Un señora se sienta en la mesa de al lado. La observo y me devuelve la mirada. Hay algo en la simetría de su cara que me da mala espina, usted sabe, esas corazonadas que no significan nada, pero que les ponemos atención al atribuirles algo de misterio.
Me concentro en trinchar una porción de torta de zanahoria y llevarme unos bocados a la boca, acciones que combino con pequeños sorbos de capuchino. Ahora miro a la mujer de reojo; ella mira para todos los lados, parece que espera a alguien.
Al rato llega su amiga; viste botas cafés, pantalón negro y un chaleco escocés. También lleva una cartera del mismo color de las botas y su pinta la remata con una bufanda roja.

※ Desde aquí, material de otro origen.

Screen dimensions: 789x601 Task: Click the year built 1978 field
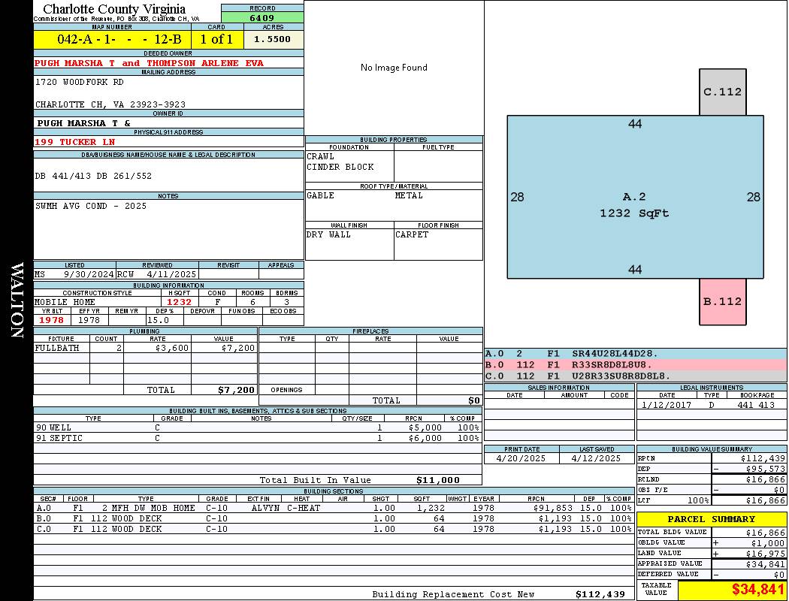click(x=52, y=320)
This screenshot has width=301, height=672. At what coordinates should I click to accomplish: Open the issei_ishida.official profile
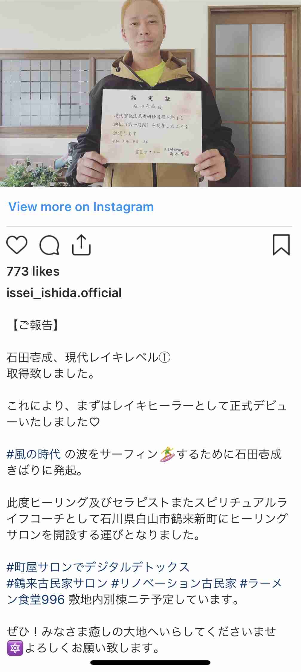point(64,293)
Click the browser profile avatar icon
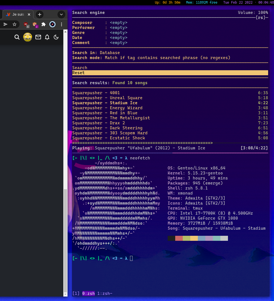The image size is (274, 301). coord(52,25)
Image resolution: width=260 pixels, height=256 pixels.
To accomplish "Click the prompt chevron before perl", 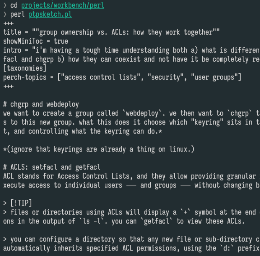I will (x=5, y=14).
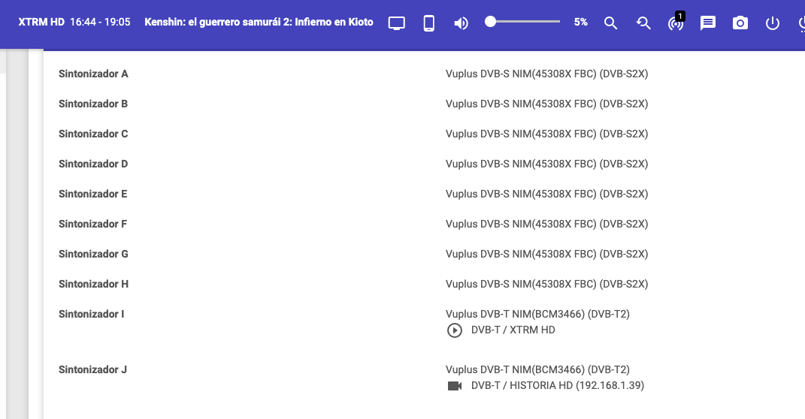The height and width of the screenshot is (419, 805).
Task: Open active streams icon with badge 1
Action: (x=676, y=23)
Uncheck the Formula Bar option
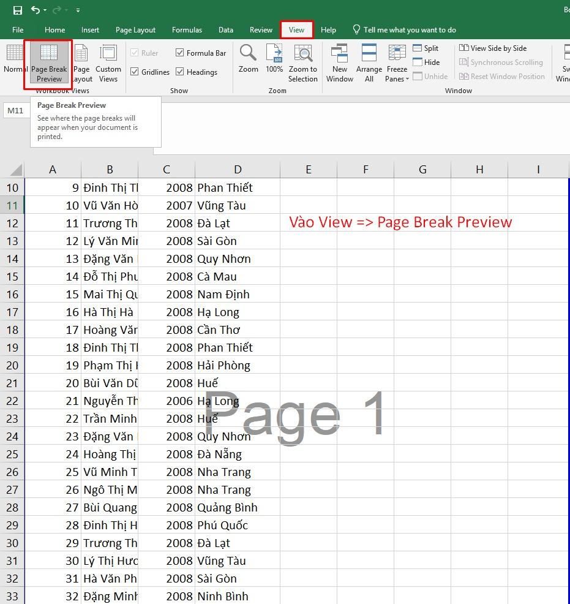The image size is (570, 604). coord(180,53)
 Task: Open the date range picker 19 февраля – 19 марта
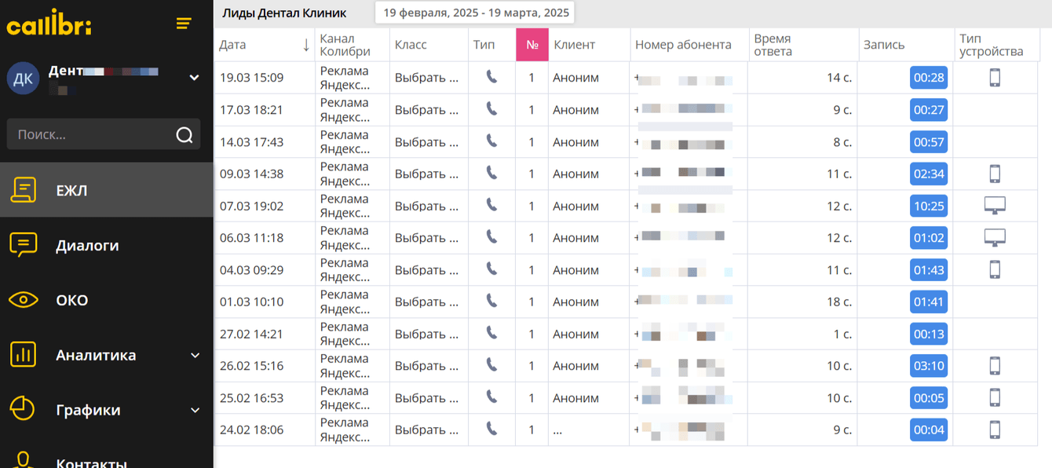coord(476,13)
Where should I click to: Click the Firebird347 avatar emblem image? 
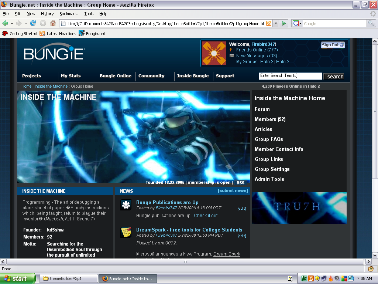point(214,53)
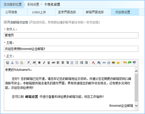
Task: Insert an image via picture icon
Action: (x=114, y=62)
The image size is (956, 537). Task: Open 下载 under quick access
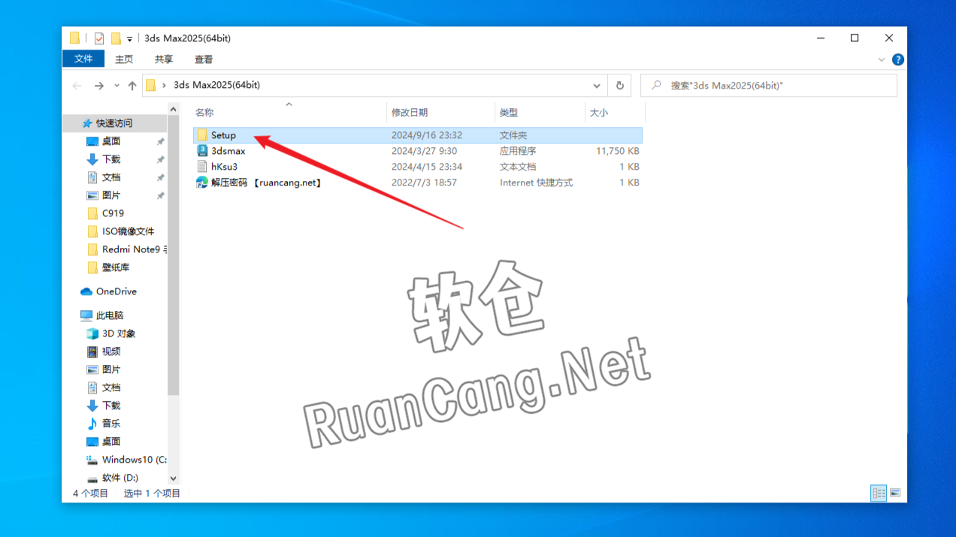pos(111,159)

Parece que se esmeró en arreglarse para el encuentro.
La de la mirada indescifrable se pone de pie para recibirla y se dan un abrazo prolongado. Después del saludo le dice "Estás como de 15", la otra sonríe. Se sientan y tienen una amistosa discusión, plagada de risitas ligeras, sobre quién va a comprar las bebidas.
La señora que supuestamente se ve de 15 debe tener unos 60 años y la otra también, pero se ve ligeramente más joven porque tiene el pelo tinturado de negro, tal vez eso es lo que la hace ver a la ofensiva, mientras que la otra porta sus canas, que le dan un aire de abuela consentidora, con orgullo.
Es imposible detener el proceso de envejecimiento, pero ¿por qué no aceptarlo con dignidad? Por qué no decirle a la señora de la bufanda roja que en vez de quince parece de 59 y medio? Tampoco sabemos si ella al arreglarse quiere verse de 15, un objetivo, a su edad, completamente ridículo.